▶ _Görev tanımı A_:
Kaynak metinde "Gazze esirdi, tutsaktı;" ifadesinden "Akdeniz sularına açılmıştık." ifadesine kadar olan bölümü aynen aktarınız.

▶ _Kaynak metin_:

====

- 727 Okunma
- 1 Yorum
- 0 Beğeni
Su İntifadası: Akdeniz’de Yazılan Tarih -1
“Size ne oluyor ki, Allâh yolunda ve ‘Râbbimiz, bizi halkı zâlim olan bu ülkeden çıkar, bize katından bir velî (koruyucu sahib) gönder, bize katından bir yardım eden yolla’ diye (yalvara)n zayıf bırakılmış erkekler, kadınlar ve çocuklar adına savaşmıyorsunuz?”
(Nisa, 75)
“Özgürlük” diyordu Malcolm X, “uğrunda herşeyi göze alabilenlerin hakkıdır”.
İslam ümmetinin kalbi olan kutsal Filistin toprakları 1948 tarihinde işgal edildikten ve oraya siyonistler yerleştikten bu yana, o coğrafyada yaşayan Müslümanlar her türlü zulme maruz kalıyor; katlediliyor, sürülüyor, aç bırakılıyorlardı. Bunun en dramatik örneği de, son dört yıldır Gazze şeridinde yaşanıyordu.
Siyonist düşmanla işbirliğini reddedip İslamî direnişi ve özgürce, onurlu bir yaşamı tercih ettiği için Gazze halkı 2006 yılından beri korkunç bir ambargo altında bulunuyordu. Öyle vicdansız ve merhametsiz bir ambargo ki, uzunluğu 41 km, genişliği 14 km olan bu toprak parçasına ne bir dilim ekmek, ne bir damla su, ne de bir tane ilaç girebiliyordu. Kuzeyden ve doğudan İsrail engellemekte, batıdan ise hain Mısır rejimi tarafından örülen duvarla Gazze şeridine giriş çıkışlar tamamen kapatılmış durumdaydı.
Gazze esirdi, tutsaktı; Gazze özgürlüğe muhtaçtı. Ve Gazze’nin özgürlüğe açılan kapısını aralamak, Gazze üzerindeki emperyalist ambargoyu delmek ve siyonist ablukaya bir gedik açmak, mümkünse tamamen ortadan kaldırmak, ortadan kaldırılmasına önayak olmak amacıyla bizler, “uğrunda herşeyi göze alarak” yola çıkmıştık; Akdeniz sularına açılmıştık.

====

▶ _Girdi verisi_:
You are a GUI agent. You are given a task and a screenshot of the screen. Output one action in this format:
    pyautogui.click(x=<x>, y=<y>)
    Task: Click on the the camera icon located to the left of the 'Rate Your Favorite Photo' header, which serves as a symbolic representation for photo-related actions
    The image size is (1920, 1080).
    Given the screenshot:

====

▶ _Görev tanımı B_:
Yukarıdaki satırların hepsini, "camera icon" yerine "photo icon" koyarak ve başka hiçbir şeyi değiştirmeden yeniden yazınız.

▶ _Çözümlü cevap A_:
Gazze esirdi, tutsaktı; Gazze özgürlüğe muhtaçtı. Ve Gazze’nin özgürlüğe açılan kapısını aralamak, Gazze üzerindeki emperyalist ambargoyu delmek ve siyonist ablukaya bir gedik açmak, mümkünse tamamen ortadan kaldırmak, ortadan kaldırılmasına önayak olmak amacıyla bizler, “uğrunda herşeyi göze alarak” yola çıkmıştık; Akdeniz sularına açılmıştık.

▶ _Çözümlü cevap B_:
You are a GUI agent. You are given a task and a screenshot of the screen. Output one action in this format:
    pyautogui.click(x=<x>, y=<y>)
    Task: Click on the the photo icon located to the left of the 'Rate Your Favorite Photo' header, which serves as a symbolic representation for photo-related actions
    The image size is (1920, 1080).
    Given the screenshot:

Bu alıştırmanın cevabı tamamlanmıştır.